* DESCRIPTION OF THE TASK:
From the data that follows, copy every line with the string "agent".
┄┄┄┄┄┄┄┄┄┄┄┄┄┄┄┄┄┄┄┄
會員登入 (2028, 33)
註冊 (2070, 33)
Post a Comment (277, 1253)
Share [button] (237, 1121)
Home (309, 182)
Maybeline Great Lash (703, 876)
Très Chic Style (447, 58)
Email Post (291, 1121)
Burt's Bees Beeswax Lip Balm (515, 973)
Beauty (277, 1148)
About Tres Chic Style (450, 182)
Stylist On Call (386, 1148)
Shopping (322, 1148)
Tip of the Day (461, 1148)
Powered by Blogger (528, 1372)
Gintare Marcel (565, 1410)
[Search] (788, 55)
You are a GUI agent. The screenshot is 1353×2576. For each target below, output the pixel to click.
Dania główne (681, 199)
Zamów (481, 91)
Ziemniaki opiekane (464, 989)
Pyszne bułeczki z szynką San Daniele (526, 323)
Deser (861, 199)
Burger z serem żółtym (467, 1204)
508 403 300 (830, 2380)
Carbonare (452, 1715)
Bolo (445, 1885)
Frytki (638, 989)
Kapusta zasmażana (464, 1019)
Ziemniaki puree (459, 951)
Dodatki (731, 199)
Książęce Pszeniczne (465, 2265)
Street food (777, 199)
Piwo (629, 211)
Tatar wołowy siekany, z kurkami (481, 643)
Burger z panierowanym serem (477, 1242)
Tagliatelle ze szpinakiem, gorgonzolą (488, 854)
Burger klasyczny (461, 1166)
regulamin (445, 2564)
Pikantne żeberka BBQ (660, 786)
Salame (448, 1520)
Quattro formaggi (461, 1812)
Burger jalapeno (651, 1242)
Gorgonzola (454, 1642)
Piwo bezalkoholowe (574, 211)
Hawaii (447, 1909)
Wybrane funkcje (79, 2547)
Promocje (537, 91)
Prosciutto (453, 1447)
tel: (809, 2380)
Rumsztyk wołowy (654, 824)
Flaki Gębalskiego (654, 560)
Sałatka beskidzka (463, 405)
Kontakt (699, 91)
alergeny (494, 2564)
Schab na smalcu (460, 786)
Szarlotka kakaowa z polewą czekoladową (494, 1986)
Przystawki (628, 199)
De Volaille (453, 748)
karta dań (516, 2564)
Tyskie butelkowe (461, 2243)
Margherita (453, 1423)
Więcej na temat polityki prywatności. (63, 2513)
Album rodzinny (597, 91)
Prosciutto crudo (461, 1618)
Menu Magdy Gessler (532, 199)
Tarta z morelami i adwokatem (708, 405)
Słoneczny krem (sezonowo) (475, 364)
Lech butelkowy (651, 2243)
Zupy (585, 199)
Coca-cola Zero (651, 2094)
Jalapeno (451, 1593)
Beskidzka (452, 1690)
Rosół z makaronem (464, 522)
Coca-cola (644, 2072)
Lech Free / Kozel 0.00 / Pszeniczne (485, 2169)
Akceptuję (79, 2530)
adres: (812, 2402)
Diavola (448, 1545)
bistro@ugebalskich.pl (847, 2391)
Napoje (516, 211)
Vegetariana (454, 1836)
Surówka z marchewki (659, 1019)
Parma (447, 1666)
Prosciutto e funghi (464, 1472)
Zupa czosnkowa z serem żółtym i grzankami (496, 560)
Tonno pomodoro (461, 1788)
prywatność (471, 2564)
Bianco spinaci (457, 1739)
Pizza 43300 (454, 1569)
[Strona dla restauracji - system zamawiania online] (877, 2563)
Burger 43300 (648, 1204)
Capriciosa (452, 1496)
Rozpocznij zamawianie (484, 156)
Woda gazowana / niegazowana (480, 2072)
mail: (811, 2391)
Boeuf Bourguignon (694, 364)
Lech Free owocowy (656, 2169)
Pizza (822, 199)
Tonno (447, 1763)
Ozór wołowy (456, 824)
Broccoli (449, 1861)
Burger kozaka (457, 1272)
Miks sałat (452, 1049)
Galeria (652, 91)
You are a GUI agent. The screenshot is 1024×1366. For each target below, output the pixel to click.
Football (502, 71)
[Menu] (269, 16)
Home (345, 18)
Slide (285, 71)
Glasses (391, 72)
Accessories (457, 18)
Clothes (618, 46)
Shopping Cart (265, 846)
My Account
┄┄┄┄┄┄┄┄┄┄┄┄┄┄┄┄┄┄┄┄
* OUTPUT BELOW:
You are a GUI agent. The screenshot is 1353×2576. For each target below, output the pixel to click.
You are a GUI agent. The screenshot is 1024×1366. For each target below, output the pixel to click.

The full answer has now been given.